Isie Maisels, the leader, dominated the proceedings from the outset; a giant of a man in intellect and physique. He commanded the respect of the whole Court and we had admired him from our distance during the argument on the indictment. When he came to deal with Professor Murray, the Crown’s expert on Communist doctrine, in October and November, we came to know him; we listened delighted as he chased the learned professor backwards and forwards, exposed his weaknesses and his bias, challenging him on every pronouncement, on every document on which he had relied. But for us the greatest joy of all was when Maisels delivered his mighty attack on racial discrimination; he took Professor Murray meticulously through every one of the Acts of Parliament that discriminated against non-whites, forcing him to concede the harsh realities of the life of the non-whites. He pointed to forced farm labour, farm prisons, imprisonments for failure to pay rent, deportation without trial, pass raids; the accused listened, as only those can listen whose daily life is made up of discrimination. The faces of the judges were impassive as they heard this powerful indictment of Nationalist policy, but at one stage Mr Justice Rumpff queried the object of putting these statistics to the witness. “Where will it stop?” he asked.

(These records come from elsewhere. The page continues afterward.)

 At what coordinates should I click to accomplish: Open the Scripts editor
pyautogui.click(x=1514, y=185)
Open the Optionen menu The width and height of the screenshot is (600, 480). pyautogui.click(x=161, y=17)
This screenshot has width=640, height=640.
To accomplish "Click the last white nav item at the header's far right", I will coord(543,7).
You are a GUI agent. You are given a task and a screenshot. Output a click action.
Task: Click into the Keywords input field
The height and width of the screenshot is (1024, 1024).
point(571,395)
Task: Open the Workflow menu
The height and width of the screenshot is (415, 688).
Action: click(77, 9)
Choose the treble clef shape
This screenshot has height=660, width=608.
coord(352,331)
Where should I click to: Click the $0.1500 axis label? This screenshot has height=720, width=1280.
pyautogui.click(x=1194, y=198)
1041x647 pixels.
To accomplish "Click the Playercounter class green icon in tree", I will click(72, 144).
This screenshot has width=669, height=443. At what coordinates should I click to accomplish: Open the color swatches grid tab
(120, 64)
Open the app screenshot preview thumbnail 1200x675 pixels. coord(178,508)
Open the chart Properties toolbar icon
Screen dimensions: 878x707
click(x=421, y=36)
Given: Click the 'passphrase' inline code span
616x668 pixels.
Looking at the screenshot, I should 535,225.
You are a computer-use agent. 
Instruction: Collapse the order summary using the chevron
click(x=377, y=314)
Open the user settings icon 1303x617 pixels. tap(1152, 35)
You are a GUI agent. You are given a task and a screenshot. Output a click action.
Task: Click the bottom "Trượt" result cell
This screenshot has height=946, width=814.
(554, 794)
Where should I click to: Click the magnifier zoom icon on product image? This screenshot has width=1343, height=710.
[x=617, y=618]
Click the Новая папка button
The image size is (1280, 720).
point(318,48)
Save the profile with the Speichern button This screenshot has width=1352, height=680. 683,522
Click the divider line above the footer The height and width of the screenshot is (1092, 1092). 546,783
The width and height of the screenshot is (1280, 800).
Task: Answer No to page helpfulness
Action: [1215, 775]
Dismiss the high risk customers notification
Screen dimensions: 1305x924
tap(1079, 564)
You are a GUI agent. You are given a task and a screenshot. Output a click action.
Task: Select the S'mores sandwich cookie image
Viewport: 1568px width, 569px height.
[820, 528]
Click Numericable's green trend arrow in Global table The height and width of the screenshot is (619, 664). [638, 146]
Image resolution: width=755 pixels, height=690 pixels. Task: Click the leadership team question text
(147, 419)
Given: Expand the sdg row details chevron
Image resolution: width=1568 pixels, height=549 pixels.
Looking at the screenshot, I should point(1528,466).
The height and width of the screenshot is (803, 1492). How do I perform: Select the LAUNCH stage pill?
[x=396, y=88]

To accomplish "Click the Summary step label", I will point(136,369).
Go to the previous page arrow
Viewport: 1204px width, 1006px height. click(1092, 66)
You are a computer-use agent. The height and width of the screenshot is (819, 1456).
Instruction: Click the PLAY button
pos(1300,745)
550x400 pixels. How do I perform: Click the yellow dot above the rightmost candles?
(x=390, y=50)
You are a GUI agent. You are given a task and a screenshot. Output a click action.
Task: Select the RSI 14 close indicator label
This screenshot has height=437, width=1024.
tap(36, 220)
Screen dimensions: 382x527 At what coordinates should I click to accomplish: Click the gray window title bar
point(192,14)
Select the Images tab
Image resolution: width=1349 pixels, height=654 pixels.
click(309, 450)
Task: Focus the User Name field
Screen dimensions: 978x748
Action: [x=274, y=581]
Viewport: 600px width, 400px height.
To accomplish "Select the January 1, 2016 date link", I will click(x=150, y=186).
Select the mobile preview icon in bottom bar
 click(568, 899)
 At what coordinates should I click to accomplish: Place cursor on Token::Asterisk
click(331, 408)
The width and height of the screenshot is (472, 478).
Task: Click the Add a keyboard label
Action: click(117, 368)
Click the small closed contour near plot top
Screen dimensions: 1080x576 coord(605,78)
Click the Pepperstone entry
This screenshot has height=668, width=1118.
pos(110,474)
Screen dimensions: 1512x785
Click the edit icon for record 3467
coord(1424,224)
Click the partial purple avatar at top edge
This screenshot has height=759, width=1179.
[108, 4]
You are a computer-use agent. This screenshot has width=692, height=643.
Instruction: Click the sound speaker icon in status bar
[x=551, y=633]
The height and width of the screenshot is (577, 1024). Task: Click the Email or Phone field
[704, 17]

“Where did the Crown stop?” Advocate Maisels retorted. He intended to show that our real inspiration was the miserable conditions of the non-whites, not “varying degrees of Communist fanaticism” as alleged by the Crown. We nodded our heads in enthusiastic agreement, and our admiration for this uncompromising challenger of injustice soared high. As time went by, we drew closer to this great son of Africa who was so soon to be lost to our country, to become a judge of the Rhodesian High Court.
Sydney Kentridge used to delight us with his lively exchanges with the Judges and with the Crown. Within the first three weeks of the trial, he dealt effectively with the alternative charges under the Suppression of Communism Act.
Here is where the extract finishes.